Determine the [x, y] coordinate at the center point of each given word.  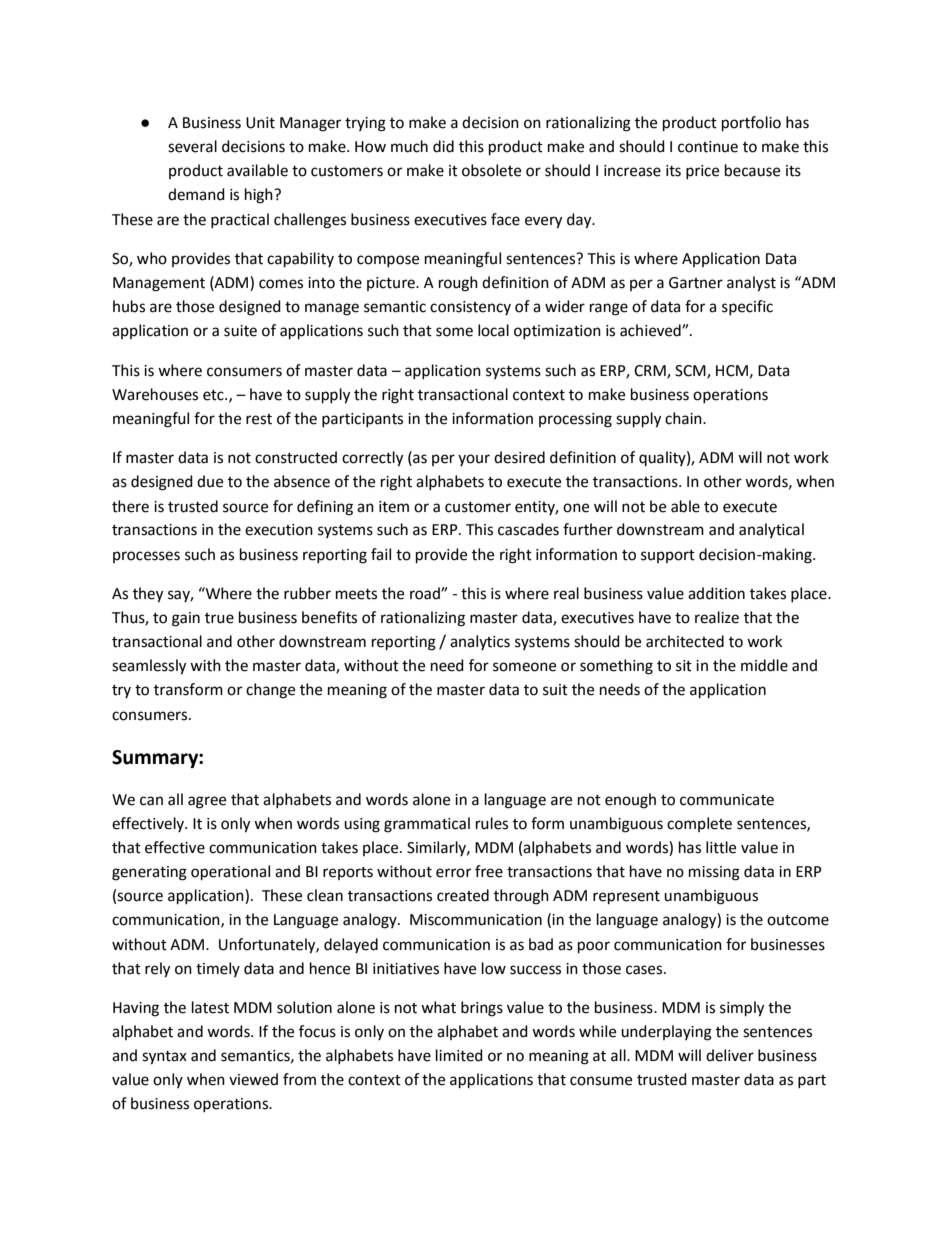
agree [207, 802]
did [443, 146]
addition [716, 593]
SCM [691, 371]
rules [492, 823]
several [192, 146]
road [426, 593]
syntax [164, 1058]
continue [708, 147]
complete [699, 824]
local [493, 330]
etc [214, 395]
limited [459, 1055]
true [219, 618]
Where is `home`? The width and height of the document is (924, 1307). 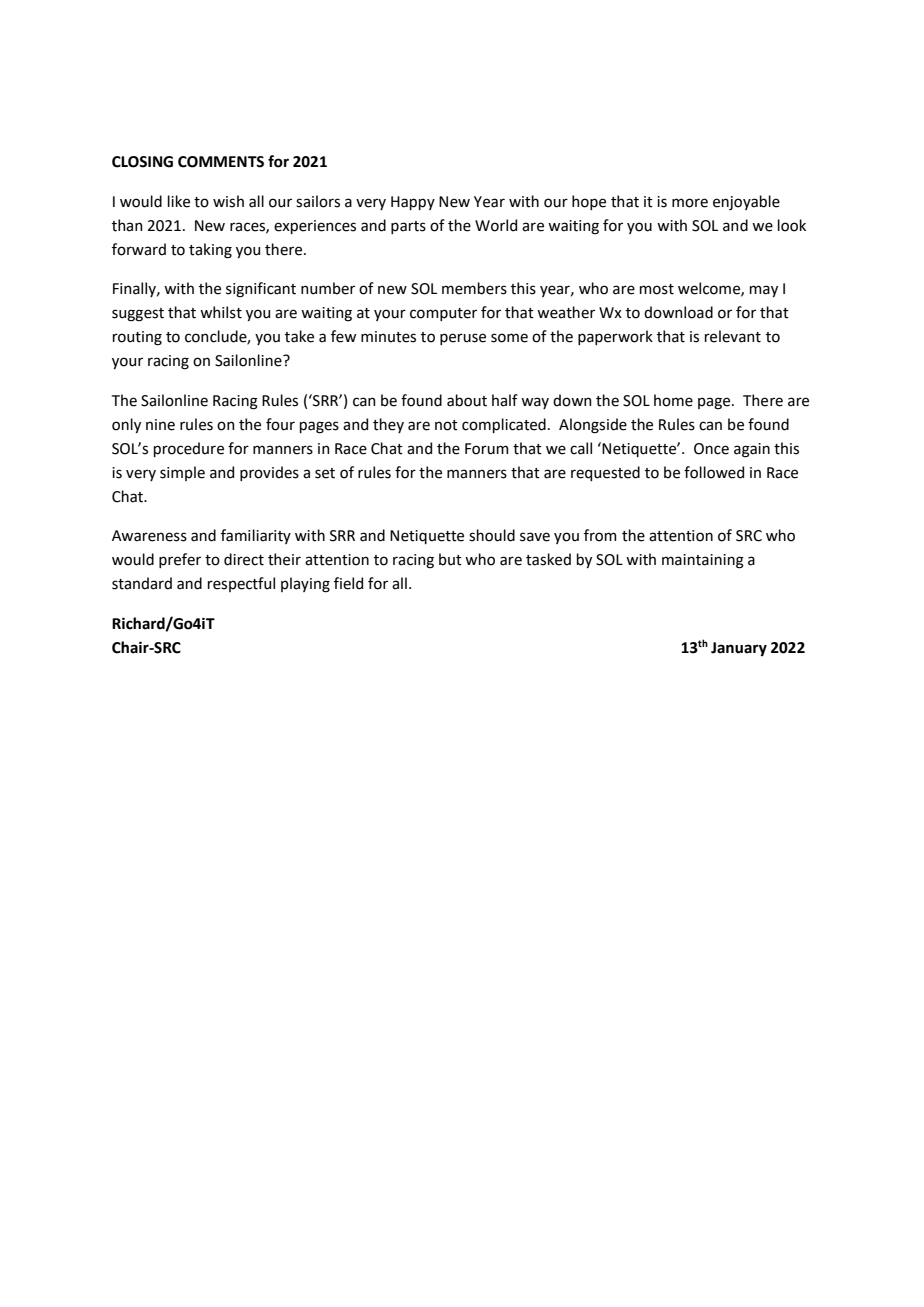 home is located at coordinates (673, 400).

_THE PROBLEM_:
Lay out the material as a Markdown table, from its first line through the line containing "true [219, 618]", both included. Use the columns Row and Line, omit blank lines, and leave the pictures out.

_TASK RESPONSE_:
| Row | Line |
|---|---|
| 1 | Determine the [x, y] coordinate at the center point of each given word.   |
| 2 | agree [207, 802] |
| 3 | did [443, 146] |
| 4 | addition [716, 593] |
| 5 | SCM [691, 371] |
| 6 | rules [492, 823] |
| 7 | several [192, 146] |
| 8 | road [426, 593] |
| 9 | syntax [164, 1058] |
| 10 | continue [708, 147] |
| 11 | complete [699, 824] |
| 12 | local [493, 330] |
| 13 | etc [214, 395] |
| 14 | limited [459, 1055] |
| 15 | true [219, 618] |